Many people look forward to the Summer as a time to unwind, drink too much and wear too little.
It's when we get to slather our blue-white Irish shins in factor 50, in the hope that the sun will actually make the odd appearance from behind a dense layer of Ireland-shaped cloud.
Parents of autie kids aren't Many People though.
Summer, for me, is usually preceded by an intense desire to run away and join the Foreign Legion for a nice little lie-down.
Many autie parents start the day at 5.30am with a screaming, semi-nude Ninja cannonballing through the hallway, primed to explode like a cuddly, tickle-seeking octopus across their sleepy bed.
Well, OK, maybe that's just my house.
And I'm lucky that my autie kid is generally really good humored.
It's usually a pleasant (if early
) start to our day, but the thing is that my high-octane, turbo-injected human dynamo just doesn't stop.
During the academic year our kids have structure and focus, which channels their energy in a positive way.
Usually by bedtime they are ready to sleep.
Plus SuperMom (that's me) has a few hours during the day to do mad stuff like clean the house and cook meals...hell, I could even go wild and have a shower.

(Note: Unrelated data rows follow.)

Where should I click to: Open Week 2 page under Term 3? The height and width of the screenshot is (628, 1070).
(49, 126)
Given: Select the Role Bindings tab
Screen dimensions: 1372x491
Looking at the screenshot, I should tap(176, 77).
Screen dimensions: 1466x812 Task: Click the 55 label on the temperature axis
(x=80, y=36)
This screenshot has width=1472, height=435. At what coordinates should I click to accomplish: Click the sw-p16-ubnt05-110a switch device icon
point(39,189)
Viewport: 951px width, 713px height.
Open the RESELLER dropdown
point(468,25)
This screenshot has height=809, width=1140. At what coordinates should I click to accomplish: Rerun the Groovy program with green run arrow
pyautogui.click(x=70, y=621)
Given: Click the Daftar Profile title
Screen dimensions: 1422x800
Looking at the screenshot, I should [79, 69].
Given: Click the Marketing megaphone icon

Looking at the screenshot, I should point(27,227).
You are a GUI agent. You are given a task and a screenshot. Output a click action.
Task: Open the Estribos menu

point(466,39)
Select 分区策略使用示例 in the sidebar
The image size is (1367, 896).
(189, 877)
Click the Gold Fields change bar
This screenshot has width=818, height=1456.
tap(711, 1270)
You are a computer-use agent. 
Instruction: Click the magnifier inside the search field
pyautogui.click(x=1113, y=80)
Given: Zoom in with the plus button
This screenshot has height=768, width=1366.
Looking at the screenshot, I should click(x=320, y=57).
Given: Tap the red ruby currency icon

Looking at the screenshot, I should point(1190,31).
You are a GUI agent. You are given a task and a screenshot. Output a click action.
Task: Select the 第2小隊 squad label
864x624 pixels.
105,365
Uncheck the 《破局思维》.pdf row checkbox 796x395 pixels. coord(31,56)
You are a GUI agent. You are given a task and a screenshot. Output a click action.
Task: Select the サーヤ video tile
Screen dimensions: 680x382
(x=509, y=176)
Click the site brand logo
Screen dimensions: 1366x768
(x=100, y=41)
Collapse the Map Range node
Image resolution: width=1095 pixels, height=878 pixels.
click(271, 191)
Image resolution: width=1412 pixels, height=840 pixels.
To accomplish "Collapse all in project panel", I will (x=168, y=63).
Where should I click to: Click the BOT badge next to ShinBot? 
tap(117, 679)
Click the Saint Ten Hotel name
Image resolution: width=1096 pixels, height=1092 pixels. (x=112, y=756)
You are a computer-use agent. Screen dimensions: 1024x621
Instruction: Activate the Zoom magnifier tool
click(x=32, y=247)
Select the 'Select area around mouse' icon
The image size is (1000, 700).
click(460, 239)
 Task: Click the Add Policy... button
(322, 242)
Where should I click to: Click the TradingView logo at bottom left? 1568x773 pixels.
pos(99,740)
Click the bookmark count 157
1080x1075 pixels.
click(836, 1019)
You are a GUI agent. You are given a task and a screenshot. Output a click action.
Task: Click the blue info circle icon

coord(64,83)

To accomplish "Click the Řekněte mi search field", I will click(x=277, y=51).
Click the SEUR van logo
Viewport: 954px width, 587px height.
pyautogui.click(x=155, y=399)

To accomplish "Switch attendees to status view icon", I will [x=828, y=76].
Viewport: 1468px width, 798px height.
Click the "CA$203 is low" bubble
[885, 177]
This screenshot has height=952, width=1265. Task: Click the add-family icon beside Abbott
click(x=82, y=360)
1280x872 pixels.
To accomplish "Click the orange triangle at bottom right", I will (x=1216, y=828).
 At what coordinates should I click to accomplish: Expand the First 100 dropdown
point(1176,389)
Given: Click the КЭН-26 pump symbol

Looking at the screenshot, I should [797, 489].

Remove that structure and replace it with one over-stretched, under-valued mother and you get a recipe for tantrums, sleeplessness and an ever deepening cyclone of stress.
And that's just me.
When you have a pint-sized escapologist who insists on playing the same episode of Bob the Builder on a loop (on three separate devices at the same time), autism fatigue sets in fast. Brushing your teeth and going to the loo become tasks of impossible complexity.
To say exhaustion, stress and isolation take hold is like saying that Amy Winehouse enjoys the odd small sherry.
You see how the Foreign Legion sounds attractive?
Thankfully most of us can avail of July Provision, but August stretches before us like a grimly empty road.
I would prefer to populate it with calm, happy autie kids instead of over-wrought, fragile creatures that proceed directly to Meltdown...do not pass Go and do not collect €200.
In my (*cough*) vast experience of Autism (3 years as an Autie Mammy, but 17 years as an Autie Auntie which counts a bit), there are a few things I'll share with you that have helped me to cope with Summer.Change Gears
It's difficult to put the brakes on when we've been coasting along nicely at 90 miles an hour all year.
When the support of school is removed in the Summer it is just not possible to be a Domestic Goddess while making sure your kids are safe.
Preventing your child from making a break for the motorway trumps the ironing every time.
Let the housework slide. In September you can go back to dusting the oranges and fluffing the parrot's feathers.
God invented frozen pizza and chips because He knows what August is like for us.Get Real
It would be lovely to enjoy the various family festivals and shows that happen over the Summer.
It is very easy to feel pressured into appearing like a "normal" family and attending activities that other families find routine.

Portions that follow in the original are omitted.